A University of Washington seminar, “Calling BS in the Age of Big Data,” promises to help students develop a BS detector — and it's become a global phenomenon, with universities as far away as Australia planning to teach a version of it this fall.What are the 5 P's of big data? ›
It takes several factors and parts in order to manage data science projects. This article will provide you with the five key elements: purpose, people, processes, platforms and programmability , and how you can benefit from these in your projects.What does I am calling BS mean? ›
Calling bullshit is a performative utterance, a speech act in which one publicly repudiates something objectionable. The scope of targets is broader than bullshit alone. You can call bullshit on bullshit, but you can also call bullshit on lies, treachery, trickery, or injustice.What is BS in data? ›
Bachelor's Degree in Data Science
in Data Science degree gives students the skills, tools, and experiences to make intelligent, data-driven decisions and draw conveyable meaning from data sets, positioning them for data science careers in nearly every industry imaginable.

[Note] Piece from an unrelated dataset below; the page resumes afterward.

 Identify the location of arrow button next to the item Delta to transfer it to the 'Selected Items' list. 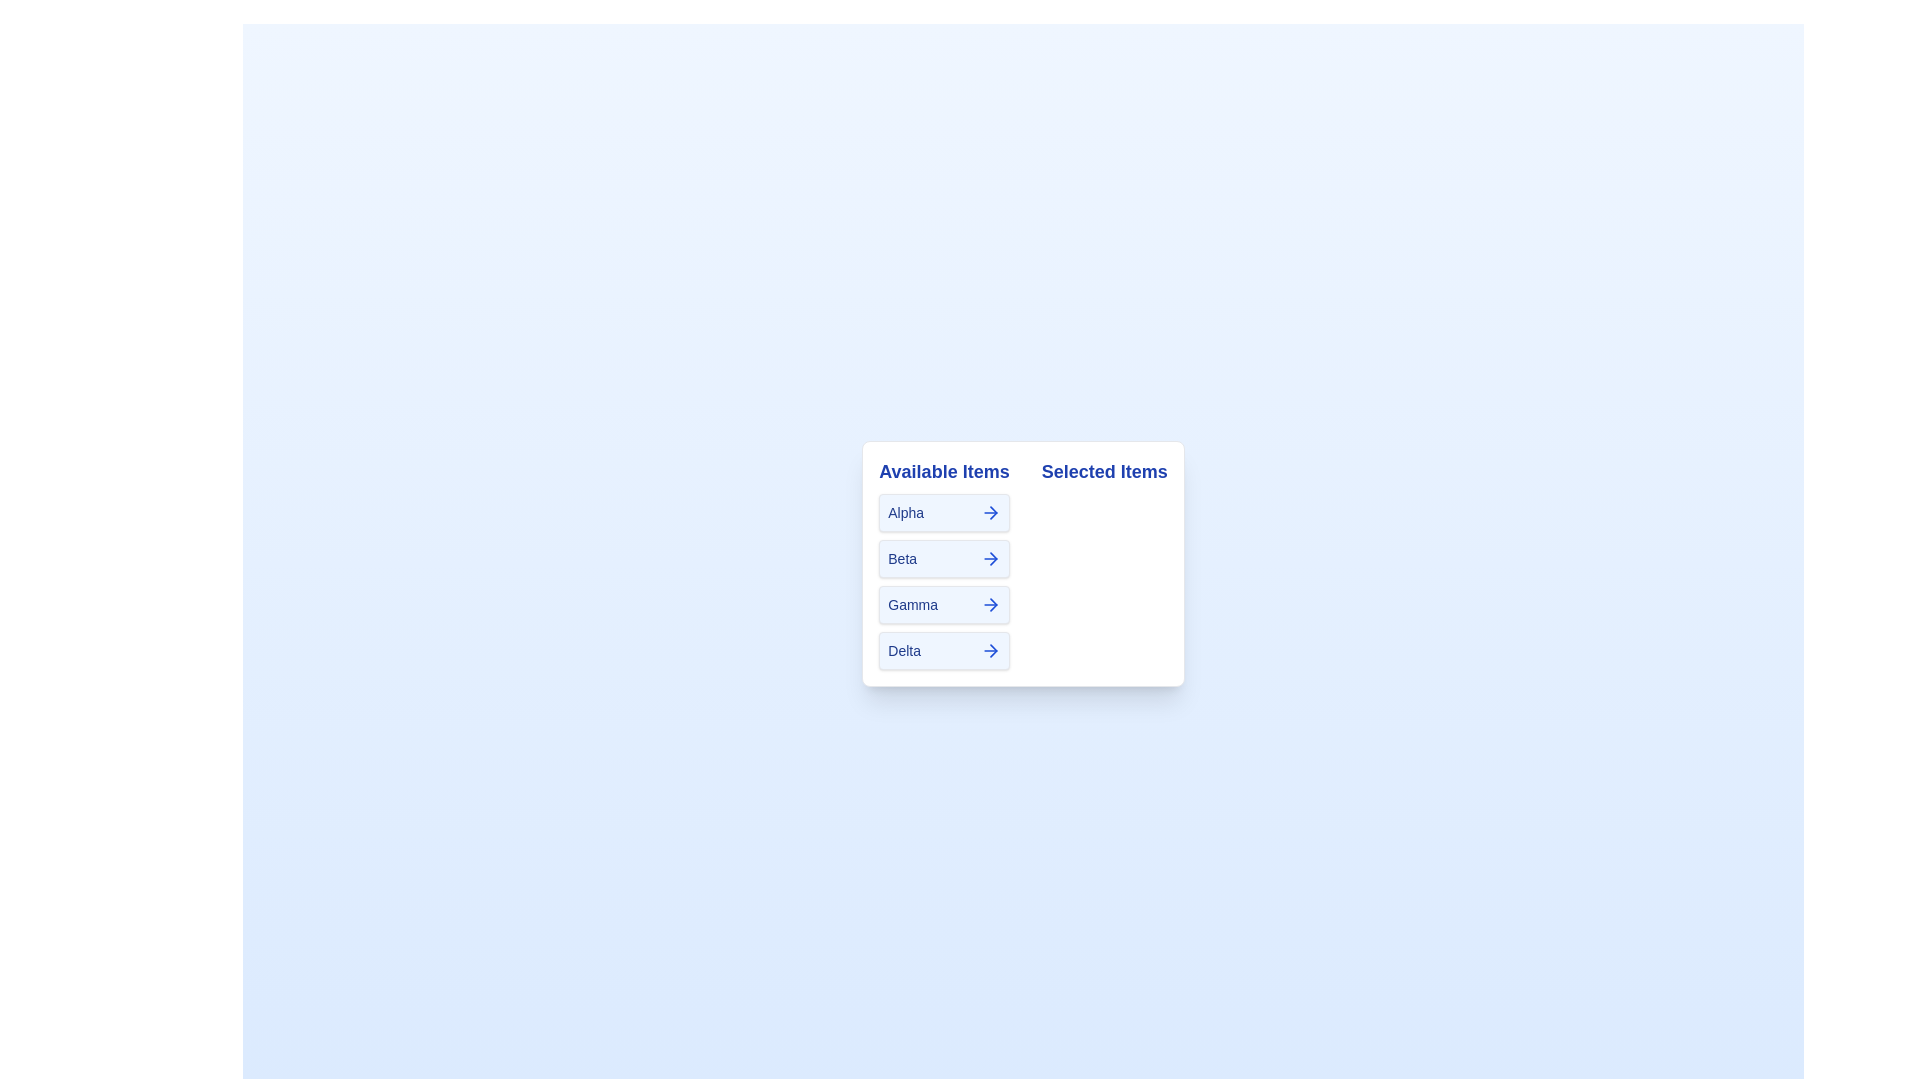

The 3 V's (volume, velocity and variety) are three defining properties or dimensions of big data. Volume refers to the amount of data, velocity refers to the speed of data processing, and variety refers to the number of types of data.What does BS in data science mean? ›
The B.S. in Data Science spans academic fields in computer science and mathematics such as machine learning and statistical inference, probability, linear algebra, computer programming, software engineering, data mining, high-performance computing, and cloud computing.What is BS data management? ›
Bachelor of Science, Data Management/Data Analytics. The B.S. in Data Management/Data Analytics is designed to prepare. science professionals who can set up a database environment, design. databases, acquire data, wrangle it, analyze it, and visualize it to.